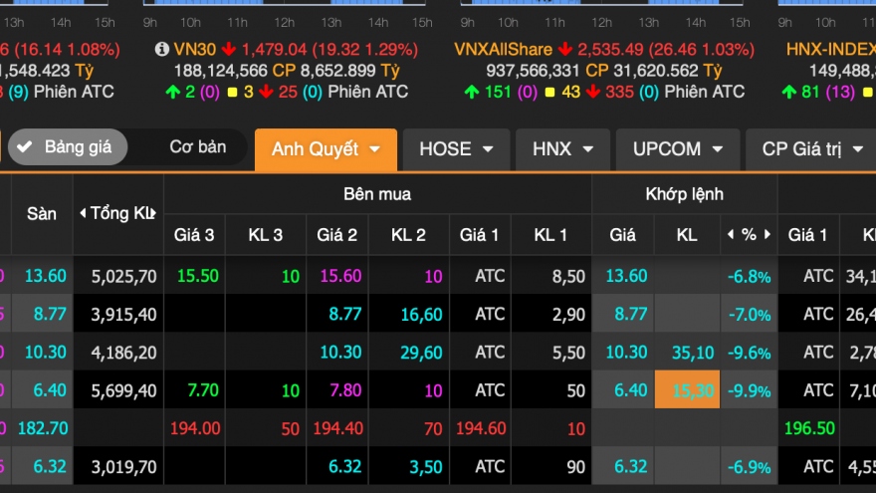Click the orange highlighted 15,30 volume cell
The height and width of the screenshot is (493, 876).
(x=687, y=389)
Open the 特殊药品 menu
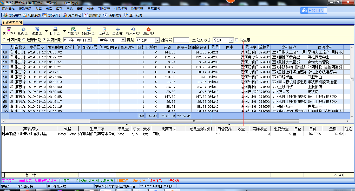The height and width of the screenshot is (191, 355). pyautogui.click(x=25, y=9)
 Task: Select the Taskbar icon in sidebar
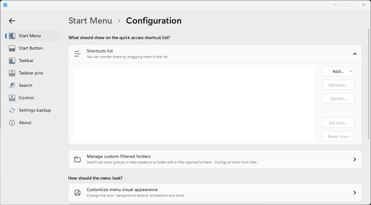point(12,60)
********
Exercise details
All that is needed is the span from the line with "Open the 特殊药品 menu" through the last line of the material above, reproduced exactly and free of pictures.

Reply to the task
Open the 特殊药品 menu
The height and width of the screenshot is (191, 355). pyautogui.click(x=25, y=9)
 Task: Select the Taskbar icon in sidebar
point(12,60)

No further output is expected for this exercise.